Dr. Taylor is studying compounds that destroy BTK molecules, to overcome drug resistancePatients with chronic lymphocytic leukemia (CLL) and related blood cancers often receive targeted treatments called BTK (Bruton's tyrosine kinase) inhibitors, which can shrink tumors and extend survival. However, some patients develop resistance to these drugs, limiting their treatment options.
A new study at Sylvester, led by researcher Justin Taylor, M.D., offers a promising solution with a next-generation BTK-targeting therapy that not only inactivates, but actually destroys, the BTK molecule, overcoming drug resistance.
Dr. Taylor and his team tested the new compound, NX-2127, in laboratory studies and a phase 1 clinical trial with patients whose tumors were resistant to previous treatments. The results were promising: The compound destroyed BTK molecules in patient cells and led to tumor shrinkage in 11 out of 14 CLL patients, including those who had developed resistance to approved BTK inhibitors.
NX-2127 is a BTK degrader, a new class of drug that binds to BTK and directs it to the cell's trash heap. Unlike current BTK inhibitors, which inhibit the enzyme, these degraders eliminate the target entirely. The therapy successfully overcomes various mutations in BTK that lead to resistance, a major breakthrough in treatment for CLL patients.
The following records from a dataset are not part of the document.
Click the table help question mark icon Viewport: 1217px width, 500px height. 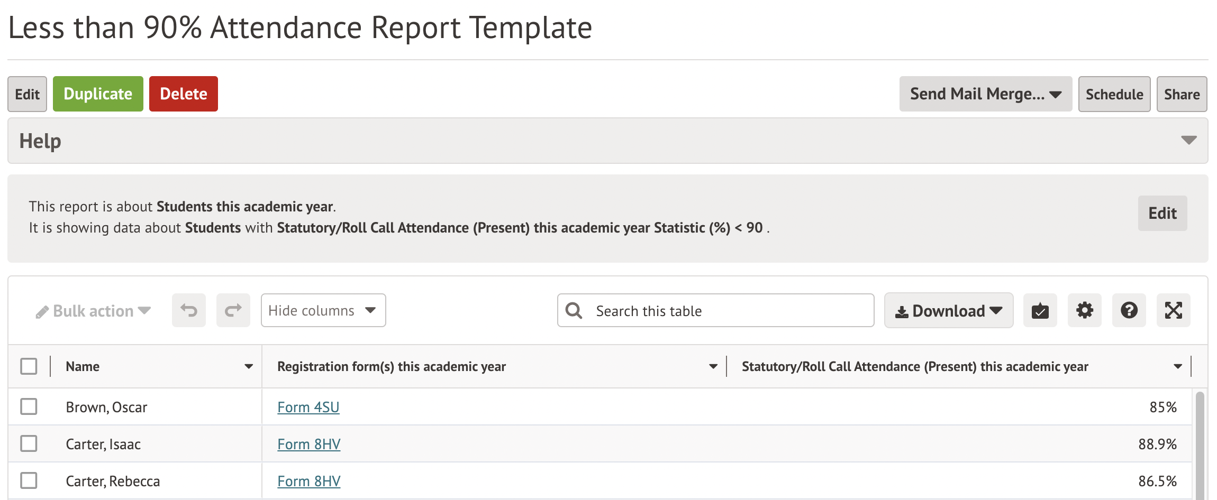point(1129,310)
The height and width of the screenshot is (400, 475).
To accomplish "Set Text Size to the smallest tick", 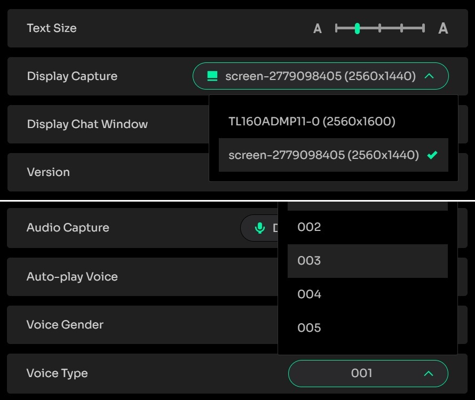I will tap(336, 28).
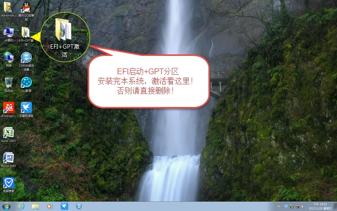Launch 电脑管家 desktop shortcut
The image size is (337, 211).
(x=9, y=183)
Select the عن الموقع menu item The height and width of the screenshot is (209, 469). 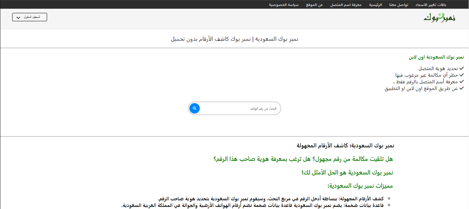(314, 5)
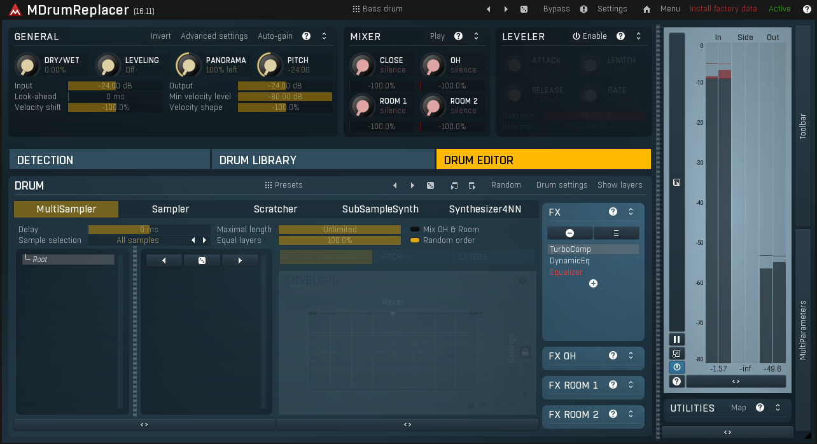Image resolution: width=817 pixels, height=444 pixels.
Task: Switch to the Drum Library tab
Action: [x=323, y=159]
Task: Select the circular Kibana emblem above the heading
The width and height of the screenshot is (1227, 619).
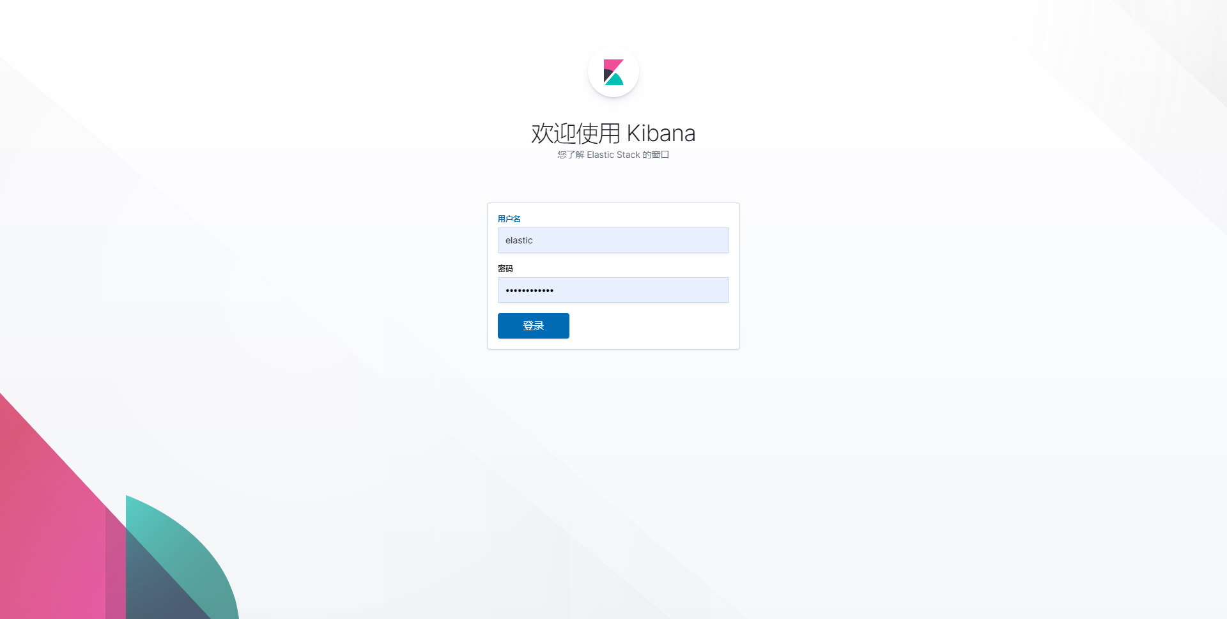Action: tap(613, 71)
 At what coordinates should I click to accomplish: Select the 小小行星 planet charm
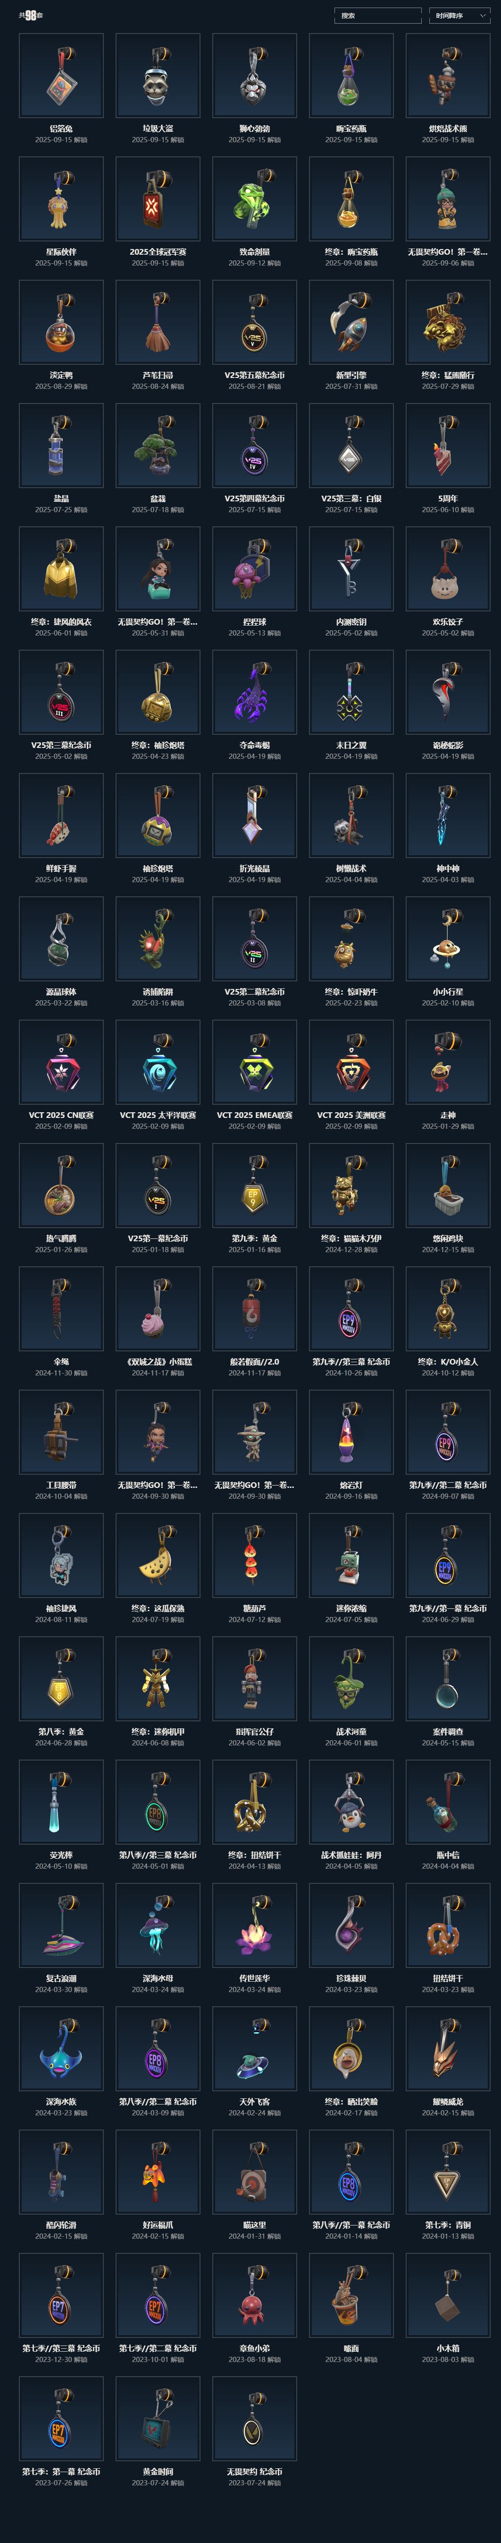click(x=448, y=939)
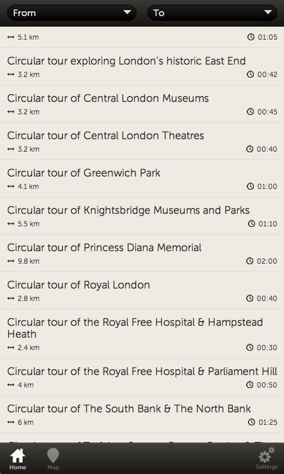
Task: Click distance arrow icon next to 5.5 km
Action: tap(11, 224)
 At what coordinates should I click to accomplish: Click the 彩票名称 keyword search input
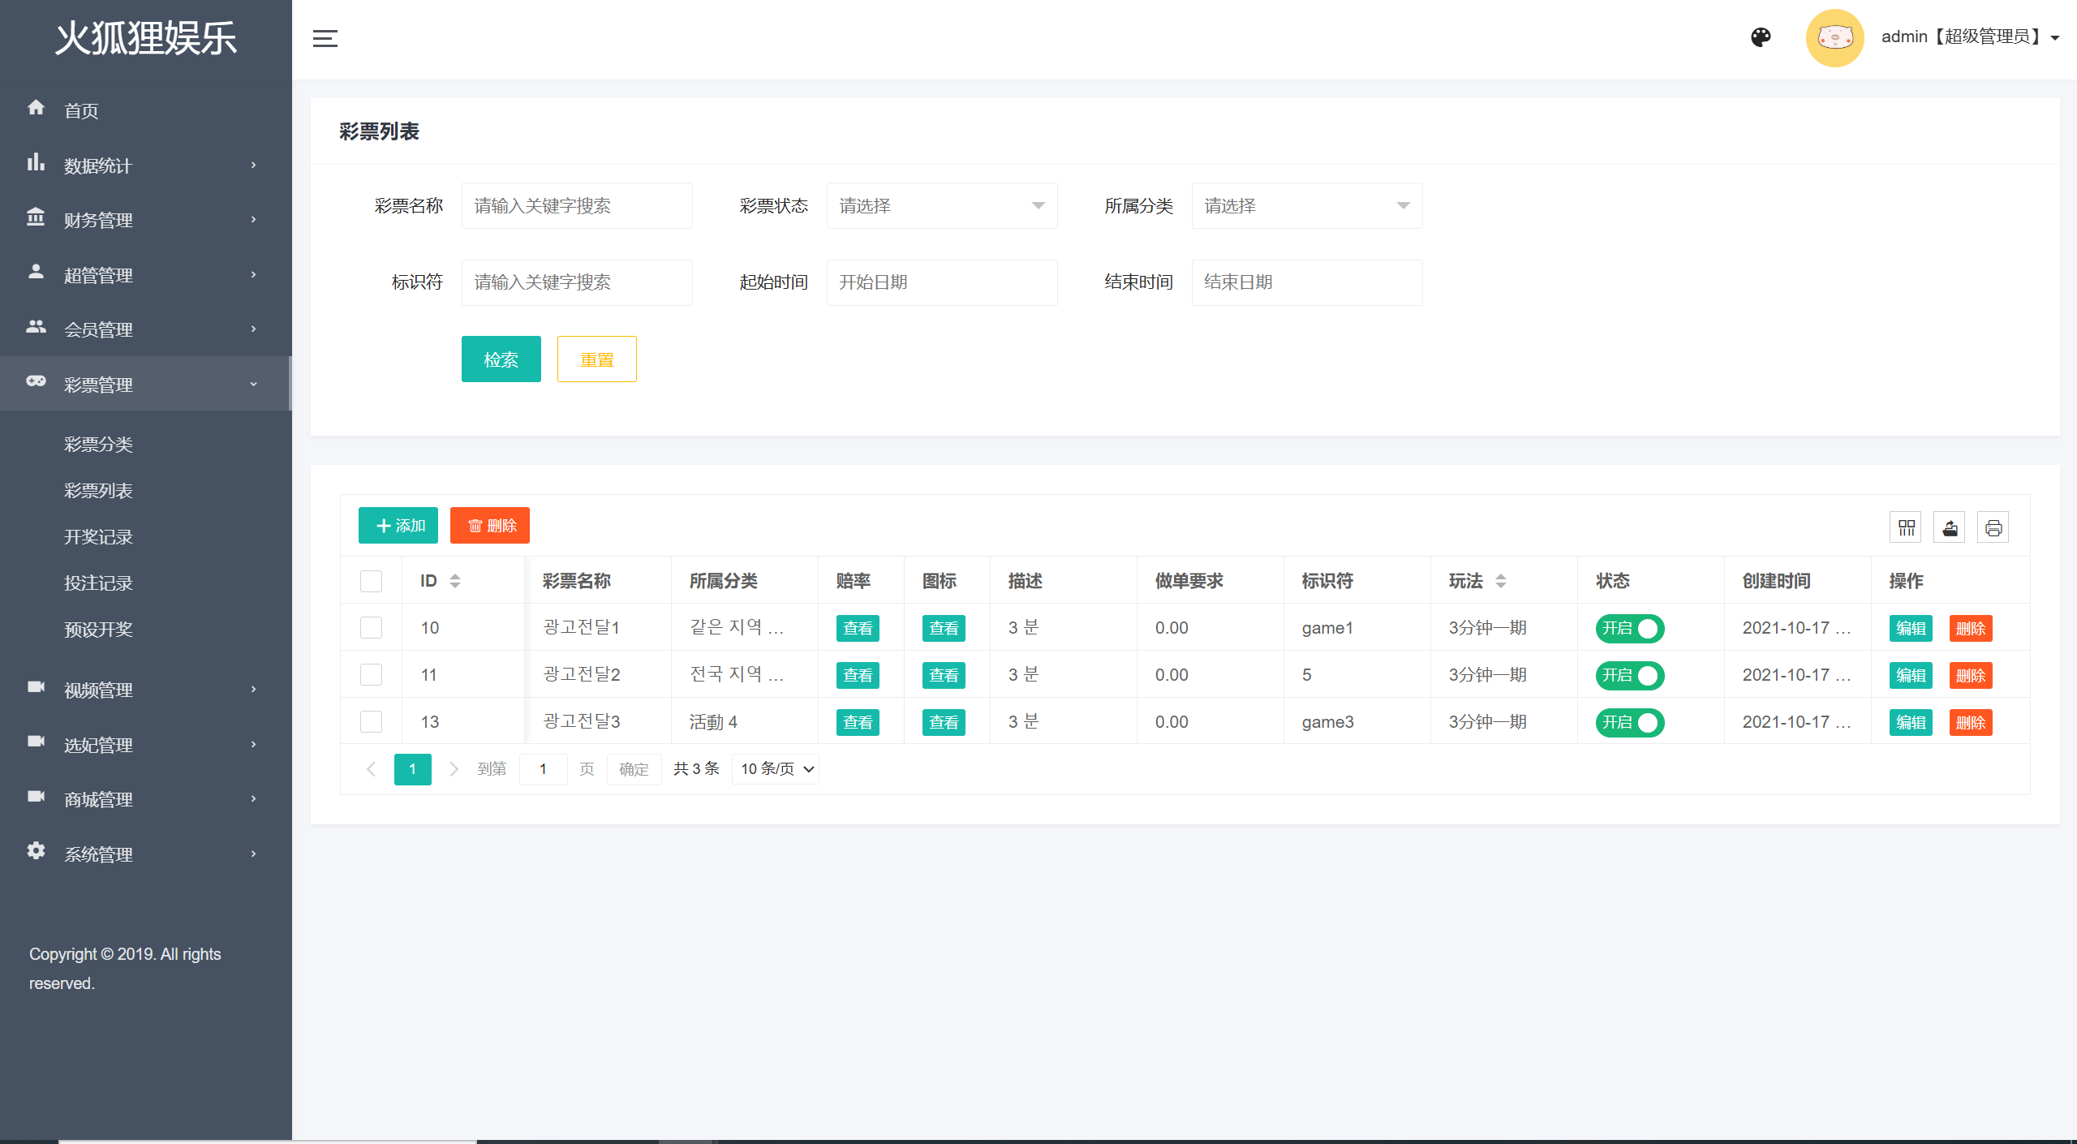577,206
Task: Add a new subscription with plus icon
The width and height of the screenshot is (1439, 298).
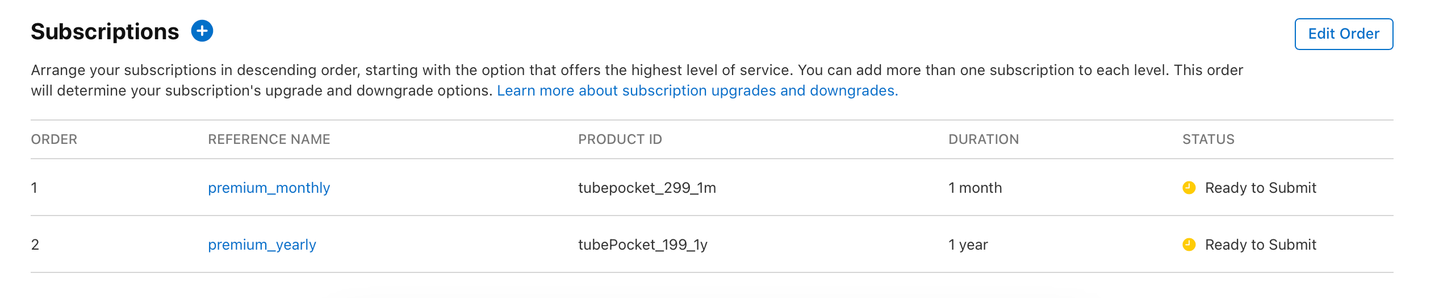Action: pos(202,31)
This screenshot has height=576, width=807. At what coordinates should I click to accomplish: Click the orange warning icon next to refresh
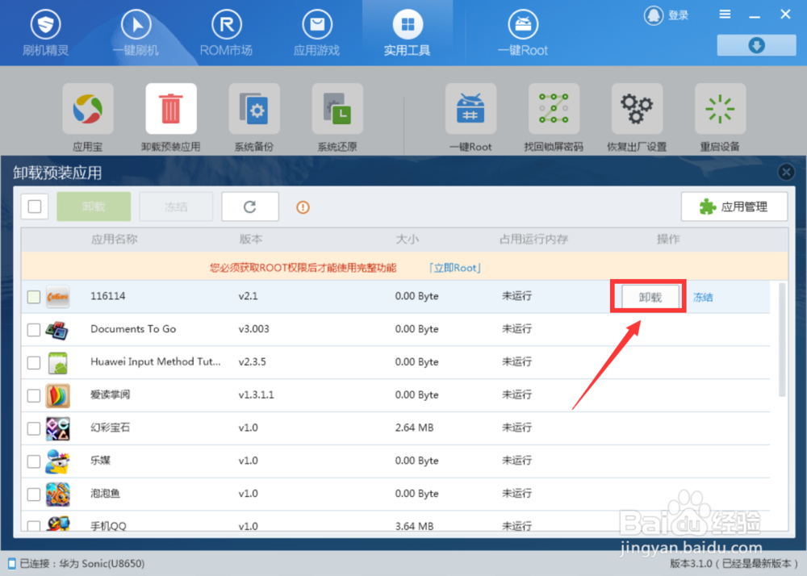(x=302, y=207)
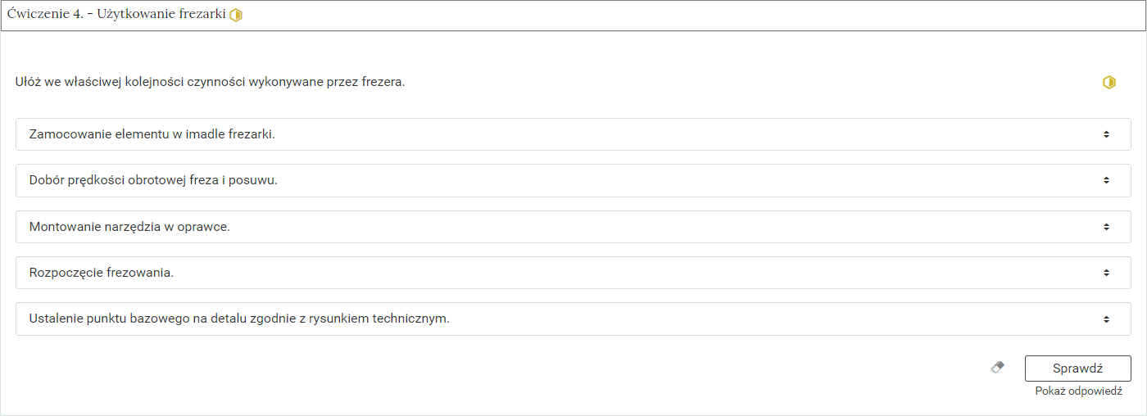Click the sort arrows on 'Dobór prędkości' row
1147x416 pixels.
[1106, 180]
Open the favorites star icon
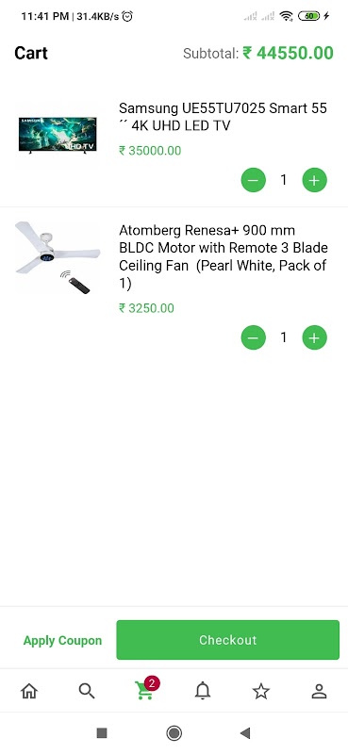This screenshot has width=348, height=754. [261, 691]
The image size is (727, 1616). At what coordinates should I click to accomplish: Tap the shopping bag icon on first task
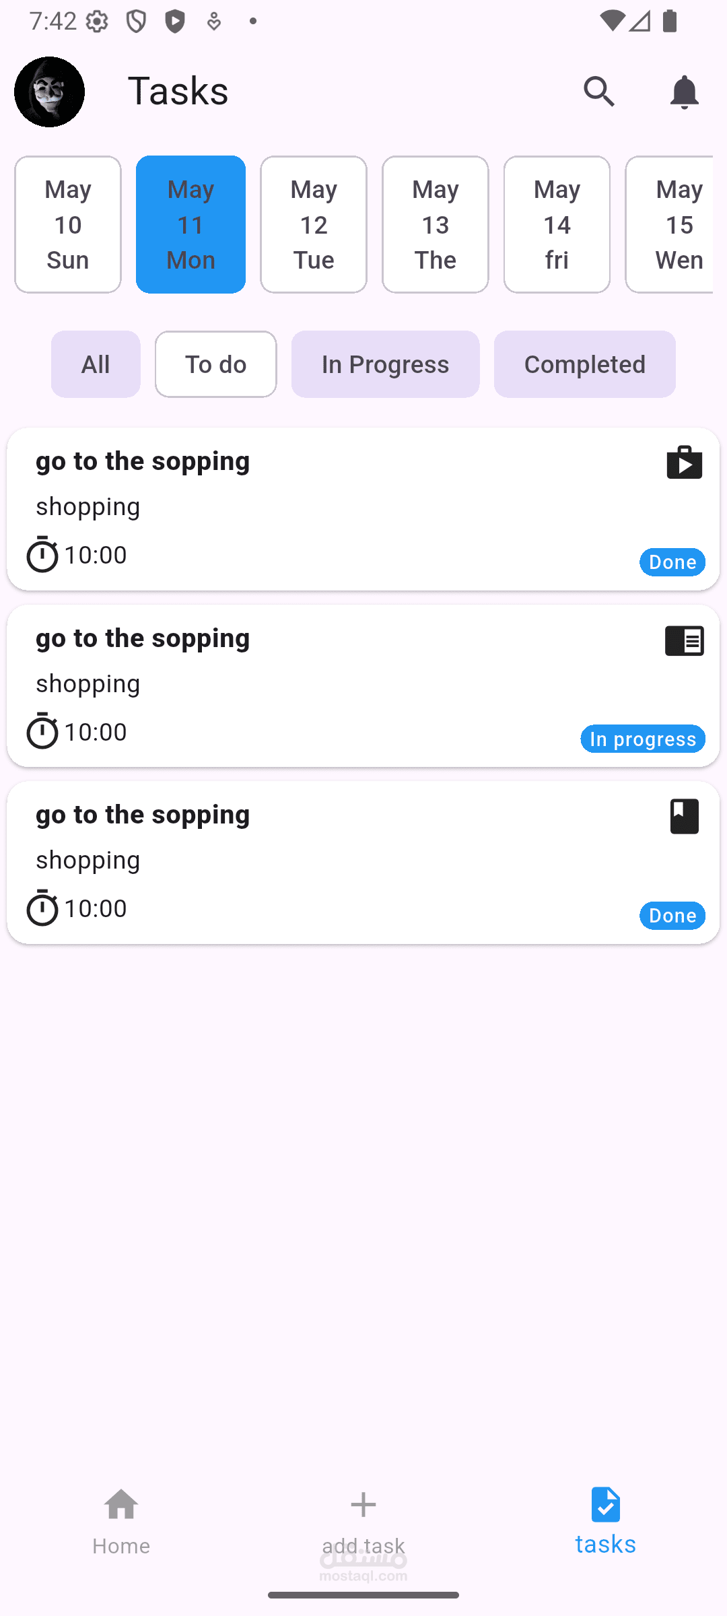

One notable case involved an elderly patient who had developed resistance to previous therapies. After receiving NX-2127, the patient's symptoms improved significantly, and he no longer required blood transfusions for anemia.
These encouraging findings could have broader implications, potentially treating other B-cell malignancies and autoimmune diseases. Dr. Taylor's team is now enrolling patients in a study testing an even more potent BTK degrader, NX-5948, offering hope for improved treatment options for those battling CLL and similar cancers.